Мне стало хорошо. Пламень ораторского искусства окрылил меня, наполнил силой.

– Что вы собираетесь делать сегодня, Паламед? Хотите, я расскажу вам, как пройдет ваш день? Сейчас вы занесете покупки в дом, рухнете в кресло и будете смотреть на все ваши часы, пока не придет время обедать. Вы приготовите отвратительное варево, накормите им Бернадетту и обожретесь сами, хотя есть вы не любите, тем более такую гадость. Потом вы снова развалитесь в кресле и до вечера будете провожать взглядом время, которое идет и движет маленькую и большую стрелки.

Далее – новое пищевое испытание, затем вы ляжете в постель, и это будет худший момент вашего дня: я догадываюсь, что вы, как и я, страдаете бессонницей, и если мои бессонные ночи тяжки, то каковы же ваши? Бессонница жирного борова, который изнывает от скуки и даже не надеется на спасительный сон, потому что спать он не любит. Ведь вы не любите ничего, Паламед Бернарден! А когда ничего не любишь – лучше умереть! И не говорите мне, что у вас, врача, не найдется в аптечке каких-нибудь пилюль, которые могут вам в этом помочь. Это проще, чем выхлопные газы. Мужайтесь, Паламед! Всего и нужно открыть рот, проглотить упаковку таблеток, запить стаканом воды, лечь – и все будет кончено! Ни скуки, ни пустоты, ни стряпни, ни часов, ни жены, ни бессонницы! Ничего больше не будет, а поскольку не будет и вас, вы этого даже не осознаете. Это ваше спасение, Паламед, спасение! На веки вечные!

У меня пылали щеки.

И тут произошло нечто чудовищное, чего я никак не ожидал и подумать не мог, что такое возможно: сосед засмеялся. Каждый веселится, как может: его смех был мелким, дряблым и поэтому особенно жутким. Казалось, он загнал внутрь болезнь Паркинсона: я буквально видел, как трясутся его кишки, а изо рта вырывалась череда тонких всхлипов.

Это было омерзительное зрелище. Вдобавок он смеялся, глядя мне прямо в глаза. Побежденный, униженный, сломленный, я поплелся домой.

В ту же ночь начал созревать мой замысел.

Месье Бернарден, оказывается, умел смеяться. Одни на этом основании заключили бы, что он человек, другие – что дьявол.

Я же прежде всего задумался о том, что значил этот смех. Моя ли пламенная речь его рассмешила? Это означало бы, что он не лишен вкуса, – неприемлемая гипотеза.

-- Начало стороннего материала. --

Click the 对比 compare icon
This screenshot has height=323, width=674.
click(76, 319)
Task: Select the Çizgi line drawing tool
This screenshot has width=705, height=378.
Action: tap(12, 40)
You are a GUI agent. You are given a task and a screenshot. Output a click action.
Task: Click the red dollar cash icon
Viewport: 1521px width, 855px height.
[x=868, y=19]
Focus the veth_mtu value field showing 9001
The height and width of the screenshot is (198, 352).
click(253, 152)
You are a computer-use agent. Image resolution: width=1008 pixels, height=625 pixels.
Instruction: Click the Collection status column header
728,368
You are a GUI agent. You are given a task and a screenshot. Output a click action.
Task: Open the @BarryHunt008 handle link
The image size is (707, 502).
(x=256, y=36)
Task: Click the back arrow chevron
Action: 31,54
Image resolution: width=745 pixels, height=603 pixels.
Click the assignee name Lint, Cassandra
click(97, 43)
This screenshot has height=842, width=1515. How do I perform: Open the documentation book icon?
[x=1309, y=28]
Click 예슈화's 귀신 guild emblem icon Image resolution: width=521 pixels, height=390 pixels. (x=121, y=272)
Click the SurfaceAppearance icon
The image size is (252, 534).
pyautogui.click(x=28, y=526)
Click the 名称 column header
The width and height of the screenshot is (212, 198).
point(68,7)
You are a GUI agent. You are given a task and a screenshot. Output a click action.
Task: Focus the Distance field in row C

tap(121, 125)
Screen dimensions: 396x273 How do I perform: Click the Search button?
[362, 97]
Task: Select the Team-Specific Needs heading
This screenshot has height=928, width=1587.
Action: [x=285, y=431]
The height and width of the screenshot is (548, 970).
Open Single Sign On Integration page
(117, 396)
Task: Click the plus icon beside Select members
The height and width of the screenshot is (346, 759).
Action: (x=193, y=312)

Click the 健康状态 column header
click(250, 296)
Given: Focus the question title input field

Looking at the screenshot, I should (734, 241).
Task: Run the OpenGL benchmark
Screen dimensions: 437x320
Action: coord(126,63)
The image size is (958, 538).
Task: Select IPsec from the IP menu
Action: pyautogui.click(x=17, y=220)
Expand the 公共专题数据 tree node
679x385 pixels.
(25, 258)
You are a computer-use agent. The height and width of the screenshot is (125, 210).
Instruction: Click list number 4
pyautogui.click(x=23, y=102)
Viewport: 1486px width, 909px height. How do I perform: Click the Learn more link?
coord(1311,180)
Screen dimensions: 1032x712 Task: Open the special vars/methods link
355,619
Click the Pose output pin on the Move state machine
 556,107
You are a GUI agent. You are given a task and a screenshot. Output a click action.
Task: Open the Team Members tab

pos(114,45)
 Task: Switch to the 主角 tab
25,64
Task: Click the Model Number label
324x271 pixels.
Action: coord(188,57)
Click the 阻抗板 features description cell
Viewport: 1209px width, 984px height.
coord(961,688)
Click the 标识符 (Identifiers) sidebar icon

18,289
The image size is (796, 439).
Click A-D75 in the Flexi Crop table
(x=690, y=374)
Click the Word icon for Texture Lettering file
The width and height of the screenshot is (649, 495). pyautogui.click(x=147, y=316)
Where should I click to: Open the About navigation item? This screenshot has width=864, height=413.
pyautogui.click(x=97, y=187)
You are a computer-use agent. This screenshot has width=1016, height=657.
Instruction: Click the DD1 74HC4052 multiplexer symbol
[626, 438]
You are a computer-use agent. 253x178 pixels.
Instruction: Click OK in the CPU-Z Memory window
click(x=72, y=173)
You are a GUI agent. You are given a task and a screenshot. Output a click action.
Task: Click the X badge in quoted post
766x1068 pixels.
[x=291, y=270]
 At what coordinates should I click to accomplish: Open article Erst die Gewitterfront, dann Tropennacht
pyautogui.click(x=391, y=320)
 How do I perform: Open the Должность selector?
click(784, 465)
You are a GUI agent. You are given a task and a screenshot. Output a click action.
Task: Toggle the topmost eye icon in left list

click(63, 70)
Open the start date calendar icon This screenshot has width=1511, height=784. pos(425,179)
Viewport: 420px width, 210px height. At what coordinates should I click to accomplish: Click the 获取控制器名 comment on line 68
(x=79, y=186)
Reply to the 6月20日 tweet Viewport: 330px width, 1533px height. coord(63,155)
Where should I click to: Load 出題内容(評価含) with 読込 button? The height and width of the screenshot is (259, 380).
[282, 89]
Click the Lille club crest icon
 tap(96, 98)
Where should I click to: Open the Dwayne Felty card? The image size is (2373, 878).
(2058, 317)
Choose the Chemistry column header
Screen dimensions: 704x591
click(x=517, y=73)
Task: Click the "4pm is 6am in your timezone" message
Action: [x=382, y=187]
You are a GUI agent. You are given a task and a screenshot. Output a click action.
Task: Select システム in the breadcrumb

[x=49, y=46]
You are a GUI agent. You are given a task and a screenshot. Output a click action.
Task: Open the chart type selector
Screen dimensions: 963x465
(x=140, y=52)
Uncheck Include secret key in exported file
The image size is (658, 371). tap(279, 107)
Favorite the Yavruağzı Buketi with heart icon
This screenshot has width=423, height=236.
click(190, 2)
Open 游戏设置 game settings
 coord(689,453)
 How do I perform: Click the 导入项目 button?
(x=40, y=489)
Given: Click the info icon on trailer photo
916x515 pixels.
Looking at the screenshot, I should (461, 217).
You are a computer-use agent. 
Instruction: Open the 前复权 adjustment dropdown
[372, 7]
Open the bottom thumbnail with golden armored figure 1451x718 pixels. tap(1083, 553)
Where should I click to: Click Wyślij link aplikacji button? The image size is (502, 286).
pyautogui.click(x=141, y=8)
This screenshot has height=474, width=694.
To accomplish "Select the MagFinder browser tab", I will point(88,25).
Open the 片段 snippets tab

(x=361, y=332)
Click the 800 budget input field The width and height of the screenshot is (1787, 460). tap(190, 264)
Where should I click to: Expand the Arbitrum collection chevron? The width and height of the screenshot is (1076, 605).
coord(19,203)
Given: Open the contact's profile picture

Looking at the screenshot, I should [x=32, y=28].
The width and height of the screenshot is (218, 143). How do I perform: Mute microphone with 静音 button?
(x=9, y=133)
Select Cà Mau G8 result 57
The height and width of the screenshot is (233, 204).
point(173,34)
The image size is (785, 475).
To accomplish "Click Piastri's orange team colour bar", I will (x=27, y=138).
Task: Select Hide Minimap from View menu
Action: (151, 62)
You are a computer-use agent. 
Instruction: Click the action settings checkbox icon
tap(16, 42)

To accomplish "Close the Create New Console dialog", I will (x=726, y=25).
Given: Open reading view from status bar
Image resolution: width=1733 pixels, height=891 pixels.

Нет, наверно, это был иронический смех. Я истолковал бы его, пожалуй, так: «Тебя бы очень устроило, наложи я на себя руки, да? Ты бы больше не чувствовал себя виноватым. Все, что ты мне наговорил, – чистая правда, но по твоей милости я упустил единственный шанс расстаться с этой дерьмовой жизнью. Не скажи, не так это легко, даже при помощи таблеток. Семьдесят лет мне понадобилось, чтобы сподвигнуться на первую попытку. Вряд ли я дозрею до второй раньше чем еще через семьдесят. Когда знаешь, каково это, трудно решиться. А ты, помешавший мне бежать, погубивший мою надежду, смеешь теперь поучать меня! Ни стыда у тебя, ни совести! Так вот, мой милый, если ты и правда хочешь моей смерти – убей меня сам! Если хочешь искупить свою ошибку, другого выхода нет – убей меня!»

Как часто мы превратно толкуем язык цветов. Только теперь я понял горестный вопль. Все в ней было немым укором, она цеплялась за стену, как за подол платья королевы, роняя синие грозди, точно горькие слезы, – и я слышал ее упрямую мольбу: «Жизнь есть долгий мучительный стон, неизбывная мука, избавьте меня от нее!»

Сколько я ни возражал самому себе, ни один довод не выдерживал критики: нет никакого смысла ему жить, нет никакой причины ему не умереть, а у меня нет никакого оправдания, чтобы его не убить.